== Supplied records

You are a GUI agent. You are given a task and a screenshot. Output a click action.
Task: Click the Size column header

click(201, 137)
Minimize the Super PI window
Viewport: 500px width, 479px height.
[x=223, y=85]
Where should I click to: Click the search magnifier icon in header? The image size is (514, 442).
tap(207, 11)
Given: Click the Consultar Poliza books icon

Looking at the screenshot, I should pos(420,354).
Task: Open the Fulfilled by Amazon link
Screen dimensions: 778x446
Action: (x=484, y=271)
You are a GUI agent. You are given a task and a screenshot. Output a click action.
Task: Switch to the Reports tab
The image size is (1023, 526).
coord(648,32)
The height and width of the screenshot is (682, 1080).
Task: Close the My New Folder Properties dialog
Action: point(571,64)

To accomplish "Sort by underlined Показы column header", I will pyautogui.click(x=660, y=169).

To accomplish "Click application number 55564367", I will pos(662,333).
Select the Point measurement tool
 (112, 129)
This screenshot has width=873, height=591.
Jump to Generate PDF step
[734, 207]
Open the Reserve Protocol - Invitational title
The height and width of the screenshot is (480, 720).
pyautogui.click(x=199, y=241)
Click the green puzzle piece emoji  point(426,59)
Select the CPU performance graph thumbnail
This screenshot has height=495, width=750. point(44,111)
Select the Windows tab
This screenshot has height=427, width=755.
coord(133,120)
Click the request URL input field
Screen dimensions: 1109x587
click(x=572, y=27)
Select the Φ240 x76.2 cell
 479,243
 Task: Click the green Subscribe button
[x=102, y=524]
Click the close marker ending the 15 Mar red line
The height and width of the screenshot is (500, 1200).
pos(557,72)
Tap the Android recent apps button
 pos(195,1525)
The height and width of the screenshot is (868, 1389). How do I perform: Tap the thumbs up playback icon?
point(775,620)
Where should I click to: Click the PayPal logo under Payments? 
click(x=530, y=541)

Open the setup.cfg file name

====

__To do__
Within the entries, find all lines that contain "accomplish" and copy each one.

__Response to the task__
To accomplish "Sort by underlined Показы column header", I will pyautogui.click(x=660, y=169).
To accomplish "Click application number 55564367", I will pos(662,333).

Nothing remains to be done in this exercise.